* DA SVOLGERE:
a: Secondo il brano citato, quante pagine conta il libro?
b: Riprendi il brano citato da dove si interrompe e prosegui il testo.
==== BRANO CITATO ====
Tra interviste, analisi e documenti d’epoca, accompagnano le 260 pagine del libro grandi quantità di eccitanti immagini: ma ormai il porno occupa spazio nei musei e nelle analisi sociologiche, è argomento di tesi di laurea e di mostre e convegni. Iniziando a realizzare il sogno di Clarke: che gay sia solo una categoria da cercare sui motori di ricerca dei siti di film porno e che la normalizzazione della pornografia cancelli il moralismo che lo ha sempre relegato al rango di perversione, come spiega in questa intervista al Grande Colibrì.

Come sei riuscito a riunire e selezionare il materiale pubblicato nel tuo libro?
==== DATI MOSTRATI ====
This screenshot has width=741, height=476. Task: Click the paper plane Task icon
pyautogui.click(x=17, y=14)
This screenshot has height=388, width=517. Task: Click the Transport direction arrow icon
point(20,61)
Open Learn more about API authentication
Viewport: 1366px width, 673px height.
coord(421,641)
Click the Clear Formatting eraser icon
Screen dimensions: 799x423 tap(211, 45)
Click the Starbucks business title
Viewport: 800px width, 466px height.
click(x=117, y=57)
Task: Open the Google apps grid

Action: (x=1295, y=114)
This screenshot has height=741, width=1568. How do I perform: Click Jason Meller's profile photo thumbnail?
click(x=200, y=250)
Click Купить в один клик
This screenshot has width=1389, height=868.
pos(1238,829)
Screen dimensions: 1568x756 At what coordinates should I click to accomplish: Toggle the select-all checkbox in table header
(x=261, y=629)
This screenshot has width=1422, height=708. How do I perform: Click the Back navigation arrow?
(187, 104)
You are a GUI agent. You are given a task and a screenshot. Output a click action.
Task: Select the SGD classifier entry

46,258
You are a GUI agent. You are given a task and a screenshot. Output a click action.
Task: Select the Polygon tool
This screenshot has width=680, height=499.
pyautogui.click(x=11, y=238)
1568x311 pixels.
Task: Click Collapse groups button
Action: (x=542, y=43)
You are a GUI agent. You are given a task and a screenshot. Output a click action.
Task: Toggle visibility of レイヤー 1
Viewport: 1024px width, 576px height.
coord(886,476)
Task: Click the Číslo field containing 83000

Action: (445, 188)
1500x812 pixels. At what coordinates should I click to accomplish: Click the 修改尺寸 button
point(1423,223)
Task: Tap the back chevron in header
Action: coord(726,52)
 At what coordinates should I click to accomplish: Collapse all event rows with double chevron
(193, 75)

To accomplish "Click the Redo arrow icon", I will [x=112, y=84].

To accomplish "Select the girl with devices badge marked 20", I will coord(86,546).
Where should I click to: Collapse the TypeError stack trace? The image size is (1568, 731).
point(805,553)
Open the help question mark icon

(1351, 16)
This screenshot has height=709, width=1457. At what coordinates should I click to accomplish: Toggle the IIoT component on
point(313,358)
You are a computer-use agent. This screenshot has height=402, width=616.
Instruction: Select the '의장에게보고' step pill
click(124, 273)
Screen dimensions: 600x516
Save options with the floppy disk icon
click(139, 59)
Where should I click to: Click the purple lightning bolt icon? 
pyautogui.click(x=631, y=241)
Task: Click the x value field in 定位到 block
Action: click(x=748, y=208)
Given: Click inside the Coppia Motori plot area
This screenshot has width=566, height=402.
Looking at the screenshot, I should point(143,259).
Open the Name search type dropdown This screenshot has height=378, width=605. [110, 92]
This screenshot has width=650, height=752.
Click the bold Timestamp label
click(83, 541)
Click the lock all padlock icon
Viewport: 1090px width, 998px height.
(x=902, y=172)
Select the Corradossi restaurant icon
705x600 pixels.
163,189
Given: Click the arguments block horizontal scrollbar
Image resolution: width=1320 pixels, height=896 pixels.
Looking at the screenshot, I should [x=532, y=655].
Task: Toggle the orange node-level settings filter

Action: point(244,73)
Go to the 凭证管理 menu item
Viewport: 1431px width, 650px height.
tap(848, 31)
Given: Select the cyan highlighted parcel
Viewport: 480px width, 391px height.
====
* RISPOSTE:
a: Il libro conta 260 pagine.

b:
Fortunatamente ho goduto di due fonti. Una è stata l’archivio dello Schwule Museum di Berlino, l’altra il database della casa editrice Bruno Gmünder. Un anno fa ho curato una mostra al museo e quindi conoscevo il personale molto bene. Mi hanno lasciato aprire gli scatoloni dell’archivio in modo molto poco burocratico. Quel che ho trovato sono state pile e pile di riviste porno degli anni ’40, ’50, ’60 e ’70, che alcuni gay hanno lasciato al museo quando sono morti. Oggi è molto complicato trovare queste riviste d’epoca perché la gran parte degli editori non esiste più e le biblioteche non raccolgono materiale pornografico. In aggiunta il museo ha molto materiale importante, pubblicazioni che riflettono tanto la lotta di liberazione gay quanto la crisi dovuta all’AIDS negli anni ’80.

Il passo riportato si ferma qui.